* _WHAT IS BEING ASKED_: Please express the entries below as a numbered list, everything from the line containing "Tune to the 13200 frequency label" down to the line containing "(188, 1002)", both included, leaving out blank lines.

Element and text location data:
────────

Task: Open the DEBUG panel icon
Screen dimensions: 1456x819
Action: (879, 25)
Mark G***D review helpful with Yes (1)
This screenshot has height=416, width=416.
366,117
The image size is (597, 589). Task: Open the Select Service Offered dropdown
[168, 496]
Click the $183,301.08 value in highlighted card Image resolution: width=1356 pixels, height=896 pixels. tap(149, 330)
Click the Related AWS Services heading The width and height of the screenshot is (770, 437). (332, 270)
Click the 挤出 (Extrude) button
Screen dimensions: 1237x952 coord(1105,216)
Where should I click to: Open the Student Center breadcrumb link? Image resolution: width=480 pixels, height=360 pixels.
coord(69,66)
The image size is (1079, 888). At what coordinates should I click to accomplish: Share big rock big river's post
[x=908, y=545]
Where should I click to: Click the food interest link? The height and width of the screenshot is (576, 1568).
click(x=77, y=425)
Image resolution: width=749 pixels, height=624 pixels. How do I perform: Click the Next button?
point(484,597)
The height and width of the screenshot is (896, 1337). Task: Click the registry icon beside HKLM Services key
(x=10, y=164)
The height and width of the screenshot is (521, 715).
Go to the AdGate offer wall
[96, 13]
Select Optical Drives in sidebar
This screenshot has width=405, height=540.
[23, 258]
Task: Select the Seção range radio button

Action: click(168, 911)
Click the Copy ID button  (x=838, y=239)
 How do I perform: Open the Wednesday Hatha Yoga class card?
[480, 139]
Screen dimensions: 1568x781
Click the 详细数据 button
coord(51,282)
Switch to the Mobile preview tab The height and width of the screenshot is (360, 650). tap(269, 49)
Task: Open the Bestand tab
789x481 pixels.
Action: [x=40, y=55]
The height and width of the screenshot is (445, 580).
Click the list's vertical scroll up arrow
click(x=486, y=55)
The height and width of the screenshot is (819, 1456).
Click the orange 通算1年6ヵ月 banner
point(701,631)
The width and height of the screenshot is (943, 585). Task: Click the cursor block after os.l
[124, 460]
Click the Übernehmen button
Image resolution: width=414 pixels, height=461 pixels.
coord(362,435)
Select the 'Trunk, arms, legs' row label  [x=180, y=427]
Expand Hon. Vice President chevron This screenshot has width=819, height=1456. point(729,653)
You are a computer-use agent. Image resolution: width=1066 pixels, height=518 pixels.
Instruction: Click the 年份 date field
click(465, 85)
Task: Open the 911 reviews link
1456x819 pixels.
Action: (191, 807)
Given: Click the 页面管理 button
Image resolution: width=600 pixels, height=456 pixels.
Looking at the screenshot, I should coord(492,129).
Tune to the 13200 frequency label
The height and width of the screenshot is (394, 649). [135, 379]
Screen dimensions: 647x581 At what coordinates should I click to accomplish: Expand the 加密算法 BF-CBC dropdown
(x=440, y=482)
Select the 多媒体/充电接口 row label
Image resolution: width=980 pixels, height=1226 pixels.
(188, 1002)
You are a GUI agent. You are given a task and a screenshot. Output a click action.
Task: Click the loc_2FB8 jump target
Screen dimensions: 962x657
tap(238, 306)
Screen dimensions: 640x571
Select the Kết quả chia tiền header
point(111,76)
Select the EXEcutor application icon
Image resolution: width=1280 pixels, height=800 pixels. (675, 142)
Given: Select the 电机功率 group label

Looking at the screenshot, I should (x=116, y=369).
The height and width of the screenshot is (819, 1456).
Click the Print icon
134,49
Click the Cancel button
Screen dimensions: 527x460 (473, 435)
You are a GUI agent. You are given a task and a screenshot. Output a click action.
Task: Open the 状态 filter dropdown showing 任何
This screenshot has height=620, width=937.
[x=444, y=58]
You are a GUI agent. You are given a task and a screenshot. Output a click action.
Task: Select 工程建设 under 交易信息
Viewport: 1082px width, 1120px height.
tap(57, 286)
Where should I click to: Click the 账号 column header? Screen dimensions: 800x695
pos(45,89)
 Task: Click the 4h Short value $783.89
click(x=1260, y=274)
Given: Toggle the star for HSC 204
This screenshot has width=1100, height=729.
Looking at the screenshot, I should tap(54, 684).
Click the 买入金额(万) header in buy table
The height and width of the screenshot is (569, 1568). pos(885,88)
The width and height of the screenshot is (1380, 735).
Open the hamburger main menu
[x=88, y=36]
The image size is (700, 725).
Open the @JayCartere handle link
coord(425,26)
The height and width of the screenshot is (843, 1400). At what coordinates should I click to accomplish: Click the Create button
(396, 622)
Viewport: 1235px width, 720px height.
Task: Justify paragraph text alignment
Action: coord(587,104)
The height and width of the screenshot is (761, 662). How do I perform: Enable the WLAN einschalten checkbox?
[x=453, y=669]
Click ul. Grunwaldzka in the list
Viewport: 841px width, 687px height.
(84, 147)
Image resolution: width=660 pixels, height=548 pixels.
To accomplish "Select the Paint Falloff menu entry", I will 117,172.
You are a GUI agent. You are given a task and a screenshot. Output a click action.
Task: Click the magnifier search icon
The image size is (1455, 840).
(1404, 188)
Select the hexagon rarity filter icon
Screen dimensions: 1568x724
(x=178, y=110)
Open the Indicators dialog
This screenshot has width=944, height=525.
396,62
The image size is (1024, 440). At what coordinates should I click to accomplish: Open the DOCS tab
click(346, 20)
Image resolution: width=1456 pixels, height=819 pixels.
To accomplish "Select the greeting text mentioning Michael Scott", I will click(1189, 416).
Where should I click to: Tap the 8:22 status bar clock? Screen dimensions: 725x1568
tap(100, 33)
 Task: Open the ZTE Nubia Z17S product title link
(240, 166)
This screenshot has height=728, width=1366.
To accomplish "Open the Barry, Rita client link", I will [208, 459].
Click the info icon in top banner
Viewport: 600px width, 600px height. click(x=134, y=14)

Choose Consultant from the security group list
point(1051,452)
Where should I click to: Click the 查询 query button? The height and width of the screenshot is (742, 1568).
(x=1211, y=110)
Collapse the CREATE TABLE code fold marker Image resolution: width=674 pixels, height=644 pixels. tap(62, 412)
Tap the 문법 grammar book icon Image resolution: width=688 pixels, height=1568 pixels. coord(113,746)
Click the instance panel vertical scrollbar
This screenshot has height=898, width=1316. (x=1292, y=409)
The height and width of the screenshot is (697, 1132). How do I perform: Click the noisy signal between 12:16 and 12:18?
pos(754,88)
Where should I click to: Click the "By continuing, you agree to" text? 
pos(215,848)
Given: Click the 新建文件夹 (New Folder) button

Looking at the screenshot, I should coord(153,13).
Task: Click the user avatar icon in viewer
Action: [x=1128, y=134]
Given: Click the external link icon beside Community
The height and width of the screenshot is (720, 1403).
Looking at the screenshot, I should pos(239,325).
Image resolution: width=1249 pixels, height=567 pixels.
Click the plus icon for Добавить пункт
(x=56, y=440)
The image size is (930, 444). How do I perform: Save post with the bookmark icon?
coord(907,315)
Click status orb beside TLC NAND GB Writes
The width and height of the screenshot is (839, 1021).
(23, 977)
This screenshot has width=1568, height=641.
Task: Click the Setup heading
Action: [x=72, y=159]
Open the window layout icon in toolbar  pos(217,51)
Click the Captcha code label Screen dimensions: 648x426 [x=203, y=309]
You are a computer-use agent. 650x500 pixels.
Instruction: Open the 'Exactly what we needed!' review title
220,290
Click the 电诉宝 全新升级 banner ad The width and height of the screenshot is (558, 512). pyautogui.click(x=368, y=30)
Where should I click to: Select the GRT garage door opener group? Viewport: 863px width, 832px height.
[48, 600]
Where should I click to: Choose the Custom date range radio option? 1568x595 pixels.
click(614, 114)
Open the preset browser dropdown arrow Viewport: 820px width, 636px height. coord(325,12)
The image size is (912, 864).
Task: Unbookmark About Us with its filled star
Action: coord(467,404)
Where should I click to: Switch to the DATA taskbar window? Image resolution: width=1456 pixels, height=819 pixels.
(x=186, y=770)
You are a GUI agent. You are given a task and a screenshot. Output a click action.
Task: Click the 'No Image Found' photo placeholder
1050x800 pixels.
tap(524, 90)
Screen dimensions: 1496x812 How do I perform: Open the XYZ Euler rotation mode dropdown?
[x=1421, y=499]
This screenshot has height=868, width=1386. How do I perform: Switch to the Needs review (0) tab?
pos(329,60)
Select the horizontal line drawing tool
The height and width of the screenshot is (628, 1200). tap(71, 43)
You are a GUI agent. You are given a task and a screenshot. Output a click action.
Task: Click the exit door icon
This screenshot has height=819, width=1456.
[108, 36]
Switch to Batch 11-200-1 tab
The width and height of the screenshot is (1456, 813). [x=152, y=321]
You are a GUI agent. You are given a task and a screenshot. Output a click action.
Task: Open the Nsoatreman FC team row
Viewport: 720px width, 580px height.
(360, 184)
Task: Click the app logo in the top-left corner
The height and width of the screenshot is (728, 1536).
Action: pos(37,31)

────────

* _OUTPUT FOR THIS TASK_:
1. Tune to the 13200 frequency label
2. The height and width of the screenshot is (394, 649). [135, 379]
3. Screen dimensions: 647x581 At what coordinates should I click to accomplish: Expand the 加密算法 BF-CBC dropdown
4. (x=440, y=482)
5. Select the 多媒体/充电接口 row label
6. Image resolution: width=980 pixels, height=1226 pixels.
7. (188, 1002)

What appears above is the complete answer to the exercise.